→ Verilen Metin

"İçtihat Metni"
MAHKEMESİ :Asliye Hukuk Mahkemesi
KARAR : Kısmen Kabul Kısmen Ret
Taraflar arasında İlk Derece Mahkemesinde görülen tapu iptal ve tescil davasında verilen karar hakkında yapılan temyiz incelemesi sonucunda, 8. Hukuk Dairesince İlk Derece Mahkemesi kararının bozulmasına
karar verilmişitr.
İlk Derece Mahkemesince bozma kararına uyularak yeniden yapılan yargılama sonucunda; davanın kısmen kabulüne ilişkin verilen karar, süresi içinde davacılar vekili ile bir kısım davalı vekili tarafından temyiz edilmekle; temyiz dilekçesinin kabulüne karar verildikten sonra, dosyadaki belgeler incelenip gereği düşünüldü:
I. DAVA
Davacı vekili dava dilekçesinde özetle, Akseki ilçesi ... köyünde bulunan ve tapuda davalıların mirasbırakanı adına kayıtlı 120 ada 37, 38, 39, 40, 41, 42, 43, 61 ve 62 parsellerin davacının mirasbırakanı ...’e ait olduğunu, 120 ada 37, 38, 39, 40, 41, 42, 43 nolu parselleri 25/09/1954 tarihinde ... ...' den satın aldığını, 120 ada 61 ve 62 parselleri ise Akseki Sulh Hukuk Mahkemesinin 1953/172-164 Karar sayılı kararı ile iktisap ettiğini ileri sürerek dava konusu taşınmazların tapu kaydının iptali ile ... mirasçıları adına miras payları oranında tapuya kayıt ve tescilini talep etmiştir.
II. CEVAP
Davalı ... cevap dilekçesinde özetle, davacıya ... sözen tarafından yapılan satışın geçersiz olduğunu öne sürerek davanın reddini savunmuştur.
III. MAHKEME KARARI
Mahkemece, sulhnamenin 120 ada 61 ve 62 parsellere ait olduğu ve ... Sözene bırakıldığı, ... ... tarafından ... Sözene bırakıldığına ilişkin bir ibare bulunmadığı gerekçesiyle ispatlanamayan davanın reddine karar verilmiştir.
IV. BOZMA VE BOZMA SONRASI YARGILAMA SÜRECİ
A. Bozma İlamı
Yargıtay 8. Hukuk Dairesi 2010/331 Esas, 2010/2426 Karar sayılı kararıyla; “...Taşınmazların kök mirasbırakan ... ve ... ...’dan kaldığı tartışmasızdır. Uyuşmazlık kök murisin çocuklarının bu yerleri taksim edip etmedikleri, davacıların murisinin bu yerleri annesinden haricen satın alıp almadığı ve Sulh Hukuk Mahkemesindeki sulhnamenin tasdikine ilişkin kararın hangi parsele uyduğu konularında toplanmaktadır. Yerel mahkemece, bu konuda, yeterli araştırma ve inceleme yapılmamıştır. Noksan soruşturmayla hüküm kurulması yanlar arasındaki uyuşmazlığı sona erdirmeyecektir.

→ Sağlanan Kayıtlar
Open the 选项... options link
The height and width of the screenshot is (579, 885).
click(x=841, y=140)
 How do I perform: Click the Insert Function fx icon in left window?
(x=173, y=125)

→ Yapılacak Alıştırmalar
• a. Karar metninin "IV. BOZMA VE" ile başlayıp "uyuşmazlığı sona erdirmeyecektir." ile biten bölümünü, "Yerel mahkemece" yerine "İlk Derece Mahkemesince" koyarak yeniden yazın.
• b. Kayıtlarda "height" dizesini içeren bütün satırları aynen gösterin.

→ Görev Sonuçları
• a.
IV. BOZMA VE BOZMA SONRASI YARGILAMA SÜRECİ
A. Bozma İlamı
Yargıtay 8. Hukuk Dairesi 2010/331 Esas, 2010/2426 Karar sayılı kararıyla; “...Taşınmazların kök mirasbırakan ... ve ... ...’dan kaldığı tartışmasızdır. Uyuşmazlık kök murisin çocuklarının bu yerleri taksim edip etmedikleri, davacıların murisinin bu yerleri annesinden haricen satın alıp almadığı ve Sulh Hukuk Mahkemesindeki sulhnamenin tasdikine ilişkin kararın hangi parsele uyduğu konularında toplanmaktadır. İlk Derece Mahkemesince, bu konuda, yeterli araştırma ve inceleme yapılmamıştır. Noksan soruşturmayla hüküm kurulması yanlar arasındaki uyuşmazlığı sona erdirmeyecektir.

• b.
The height and width of the screenshot is (579, 885).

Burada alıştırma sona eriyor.